TYLDESLEY Top Chapel is set to be transformed into a nursery.

The historic chapel was bought by Rapid Deployment CCTV from Cadence Festivals Limited in November for £127,500.

The surveillance company’s managing director James Fletcher says a 10-year lease for a nursery to be based at the grade II listed building on Upper George Street has been drawn up.

He would not reveal who is set to run the nursery, which has been pencilled in for a May opening.

Work has been carried out, which has been overseen by Wigan Council's archives department, to ensure that the building is fit to be used as a nursery.

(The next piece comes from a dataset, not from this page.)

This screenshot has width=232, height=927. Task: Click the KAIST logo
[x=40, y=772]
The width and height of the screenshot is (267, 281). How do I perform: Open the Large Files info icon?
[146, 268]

Peter Tyldesley, a lecturer at the University of Exeter who set up the Tyldesley Building Preservation Trust in an unsuccessful bid to acquire the chapel as a multi-purpose community hub, says extensive research he has undertaken leads him to believe that bodies are still buried in the chapel’s yard.

But Mr Fletcher says Cadence Festivals Limited has assured him that all bodies buried at the site have been exhumed.

The chapel, which was built in 1789, was bought by Cadence Cafe CIC for £50,000 in September 2015 after being awarded £188,200 by Wigan Council’s Deal for Communities Investment Fund to enable it to be used as a community hub.

The building was controversially put up for auction as a commercial property with a £150,000 price tag just eight months later after its ownership had been transferred to Cadence Festivals Limited.

Now that the chapel has been sold to Rapid Deployment CCTV Cadence Café Community Interest Company and Cadence Festivals Limited are in the process of being dissolved, which has been confirmed by a spokesman for Companies House.

Mr Fletcher says the surveillance company only bought the building, not its historic John Nicholson organ – which was installed in 1859 and is on the National Pipe Organ Register – and other archive items, some of which date back to the 17th century.

Mr Tyldesley said: "The earliest document in the Tyldesley Top Chapel archive dates back to 1689, though much of the material is from the Victorian era.

"All these historical records should be made readily accessible to local residents.

"The archive also contains information about local families going back to the 19th century and includes the two original Books of Common Prayer given to ‘Tildsley Chapel’ by Mrs Johnson in 1790.

"The Tyldesley Building Preservation Trust’s current priority is to ensure the archive is deposited for safekeeping so it will be available to the public for research in the future."